Chi è Asselborn, il ministro anti-Salvini che voleva cacciare l’Ungheria dall’Ue

Una vecchia conoscenza, Jean Asselborn, il ministro degli Esteri lussemburghese che a Vienna ha provocato, interrotto e insultato gli italiani e  Matteo Salvini: è il decano dei capi delle diplomazie dell’Unione Europea, un “vecchio” socialista che due anni fa chiese l’espulsione dell’Ungheria dall’Ue. Sessantanove anni, pro-migranti, pro accoglienza, membro del Partito operaio socialista lussemburghese (Lsap), guida il ministero degli Esteri dal 31 luglio del 2004. La sua carriera professionale inizia nel 1967 come operaio nel laboratorio della società Uniroyal di Steinfort, periodo in cui si impegna attivamente nel sindacato, mentre già l’anno successivo diventa funzionario dell’amministrazione comunale di Lussemburgo. La scena del litigio con Salvini, l’insulto e le parole sprezzanti contro gli italiani, sono state veramente indigeste. Le sue crociate contro il diritto dei popoli a proteggere i confini è ben nota.

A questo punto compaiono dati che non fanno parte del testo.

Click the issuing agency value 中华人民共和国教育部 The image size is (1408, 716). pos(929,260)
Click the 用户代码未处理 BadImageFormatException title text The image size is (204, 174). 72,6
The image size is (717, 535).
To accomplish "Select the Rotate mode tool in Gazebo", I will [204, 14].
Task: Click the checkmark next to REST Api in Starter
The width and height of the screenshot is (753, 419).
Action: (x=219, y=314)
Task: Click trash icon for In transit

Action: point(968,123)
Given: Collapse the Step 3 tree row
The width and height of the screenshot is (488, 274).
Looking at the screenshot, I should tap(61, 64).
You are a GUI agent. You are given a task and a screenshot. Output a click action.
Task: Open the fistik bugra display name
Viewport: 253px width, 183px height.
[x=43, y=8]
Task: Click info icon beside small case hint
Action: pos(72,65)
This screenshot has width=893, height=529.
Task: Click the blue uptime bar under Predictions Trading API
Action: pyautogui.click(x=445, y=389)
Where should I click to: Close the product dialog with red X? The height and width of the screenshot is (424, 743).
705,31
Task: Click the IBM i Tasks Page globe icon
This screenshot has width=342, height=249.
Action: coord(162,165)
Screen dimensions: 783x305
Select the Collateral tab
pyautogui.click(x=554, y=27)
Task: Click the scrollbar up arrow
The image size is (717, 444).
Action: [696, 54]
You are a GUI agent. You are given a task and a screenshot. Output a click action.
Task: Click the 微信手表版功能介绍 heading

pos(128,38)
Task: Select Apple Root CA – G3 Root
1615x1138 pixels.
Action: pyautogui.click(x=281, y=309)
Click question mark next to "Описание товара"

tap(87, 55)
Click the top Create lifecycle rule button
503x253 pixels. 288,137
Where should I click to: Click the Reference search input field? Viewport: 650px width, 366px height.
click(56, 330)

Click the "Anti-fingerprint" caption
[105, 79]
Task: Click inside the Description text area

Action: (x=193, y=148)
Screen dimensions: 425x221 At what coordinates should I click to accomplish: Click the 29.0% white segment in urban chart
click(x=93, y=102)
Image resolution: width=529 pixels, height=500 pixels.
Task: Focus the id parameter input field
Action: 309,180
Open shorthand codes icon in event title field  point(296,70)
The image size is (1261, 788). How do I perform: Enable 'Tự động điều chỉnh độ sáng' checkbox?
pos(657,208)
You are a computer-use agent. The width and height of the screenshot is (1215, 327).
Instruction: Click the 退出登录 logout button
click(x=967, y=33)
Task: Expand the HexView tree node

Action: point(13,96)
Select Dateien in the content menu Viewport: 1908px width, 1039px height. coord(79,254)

Jean Asselborn, tornato l’anno dopo a Steinfort, sua città natale, nel 1976 diventa amministratore dell’Ospedale intercomunale e poi, dal 1982 al 2004, sindaco. Viene eletto per la prima volta nel 1984 alla Camera dei deputati, dove mantiene un seggio per i venti anni successivi e dal 1997 al 2004 è presidente del suo partito. A luglio del 2004 entra al governo come vice premier e ministro degli Esteri. Nel settembre di due anni fa, in piena crisi migratoria, propose di espellere l’Ungheria dall’Ue a causa delle sue politiche di chiusura dei confini. Ecco quello che dicedva: l’Ungheria fuori dall’Ue, secondo quanto sostenuto all’epoca da Asselborn, è «l’unico modo per preservare la coesione e i valori dell’Unione Europea». Un nemico giurato del diritto dei popoli a scegliere il proprio destino.